50. The contents of the document have already been considered above which indicate that defendant No.2 had executed a mortgage by conditional sale in favour of defendant No.1. He had promised to pay back Rs.1500/- to him by a particular date failing which the document was to be treated as a sale deed. The intention of the parties is reflected in the contents of the document which is described as a mortgage by conditional sale. In the body of the document, the mortgage money has also been specified. Having regard to the circumstances of this case as also the fact that the condition of repurchase is contained in the same document by which the mortgage was created in favour of defendant No.1, the deed in question cannot but be treated as a mortgage by conditional sale. This is also the finding of the Courts below.

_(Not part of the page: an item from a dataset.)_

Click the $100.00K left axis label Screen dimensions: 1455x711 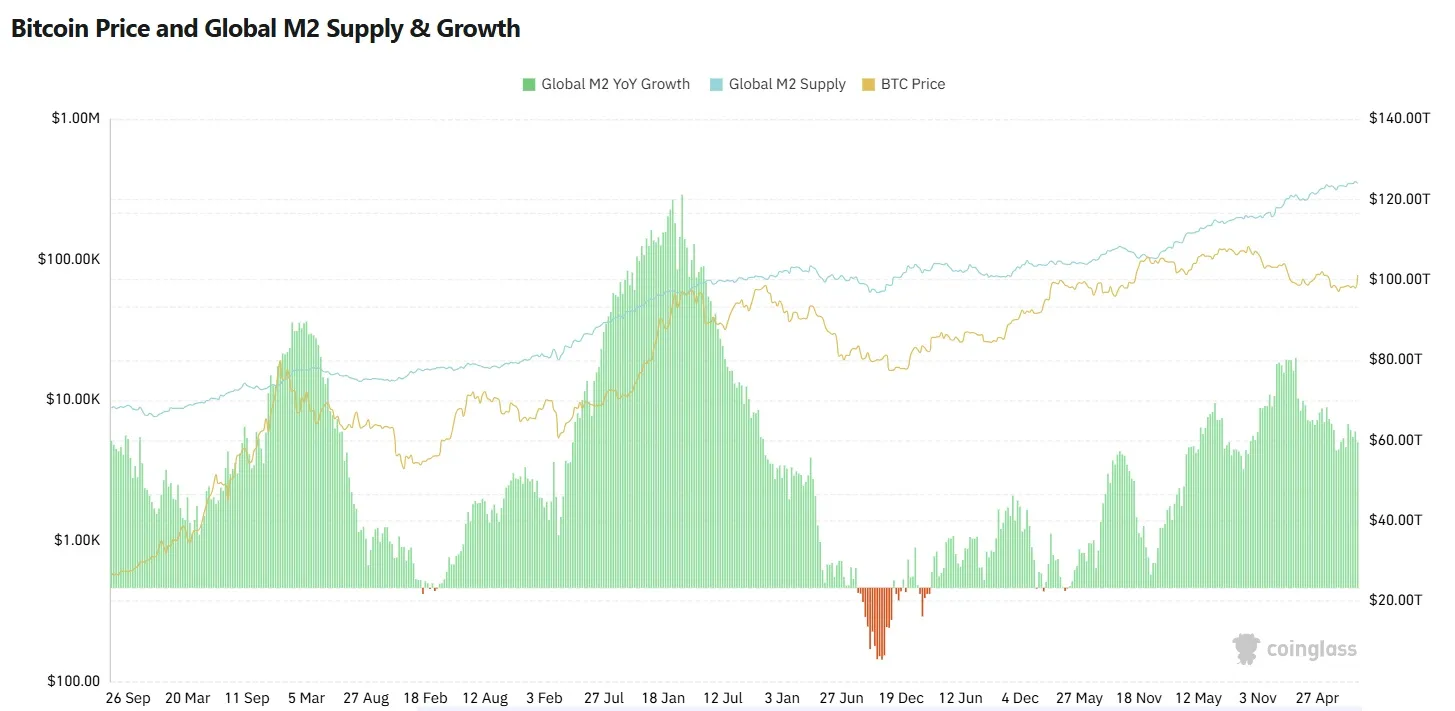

51. So far as the contention of the learned counsel for defendant No.1 that the mortgage money was not paid within the time stipulated in the document and, therefore, the transaction, even if it was a mortgage, became an absolute sale, is concerned, the finding of the Courts below is that this money was tendered to defendant No.1 who refused to accept it. Defendant No.2 had thus performed his part of the agreement and had offered the amount to defendant No.1 so that the property may be reconveyed to him but defendant No.1 refused to accept the money. He, therefore, cannot complain of any default in not paying the amount in question within the time stipulated in the deed. Since there was no default on the part of defendant No.2, the document would not convert itself into a sale deed and would remain a mortgage deed. The suit for redemption was, therefore, properly filed by the plaintiff who was the assignee of defendant No.2.
52. For the reasons stated above, the appeal is allowed and the impugned judgment passed by the High Court is set aside. The judgment and decree passed by the trial court as upheld by the Lower Appellate Court are restored but without any order as to costs.